I started using heroin because I had back problems and was on prescription pain medication. A buddy told me heroin would be better than the pain meds. He was actually right. Heroin does what prescription pills do, just better and cheaper. I can spend $100 a gram on heroin that lasts me a couple days, or $10 per day per pill and using 10-30 of them, depending on what kind of prescription drugs they were.

At that time, I was also doing meth. After another arrest, I stopped using meth and started using heroin again—once you stop one substance, you usually go on to another substance. Which drug I chose usually depended on who I was hanging out with.

I decided to try to go to a pain clinic because of my reoccurring back pain, but got kicked out for testing positive for heroin. I went to another pain clinic but failed the drug screens for pot. But I needed something to help with the pain. Muscle relaxers didn’t work. Epidurals didn’t work. I thought I was going to have to have surgery. Eventually, I realized my back pain was worse when I was on heroin. After being off heroin for six months, it doesn’t hurt as bad. The need for heroin was causing a lot of my pain.

Of all the drugs I tried, though, meth is the one you do not want to mess around with because of the way it makes you act. On meth, I was staying up for days and days at a time. It makes you think in a very unclear way. I functioned; I went to work. I could still be productive because it didn’t really hold me back. But when I was at work and on meth, people knew something was going on. They would notice when I’d disappear for 15-20 minutes at a time and come back clearly on something, but with my high ranking nobody would say anything.

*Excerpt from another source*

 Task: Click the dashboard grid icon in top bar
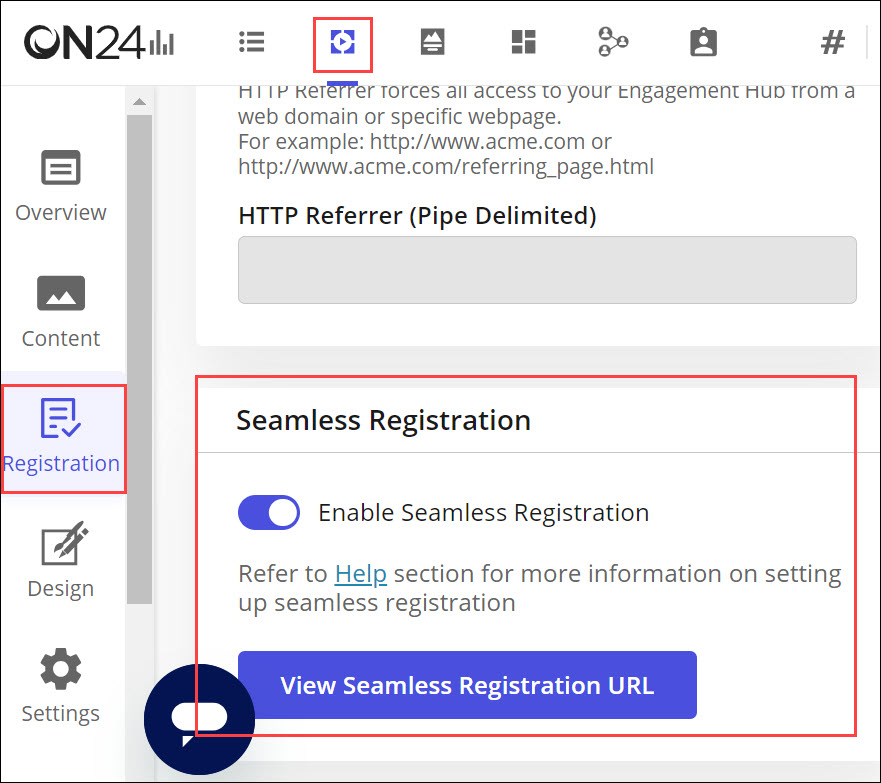coord(523,42)
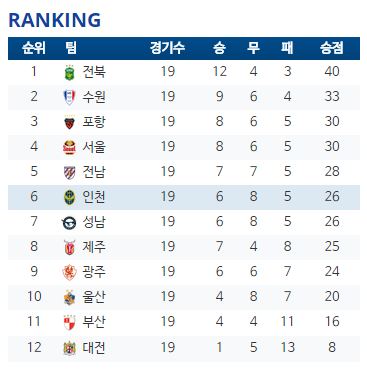Select the 성남 club emblem
The width and height of the screenshot is (367, 381).
[x=70, y=223]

Plus, manufacturing meth can quickly catch up with you. People get on a watch list pretty quickly because of the supplies needed to make it. So when I made my own, I had others get the stuff for me. Eventually, I got caught. (Even though my mind tricks me into thinking it’s safe, I’ve never had a time in my life that I didn’t get locked up when I was using.) At that time, I lost my kids. I lost my home. I lost my job and nearly my girlfriend, too. You lose a lot. For some of us, the loss happens numerous times. It changes you as a person.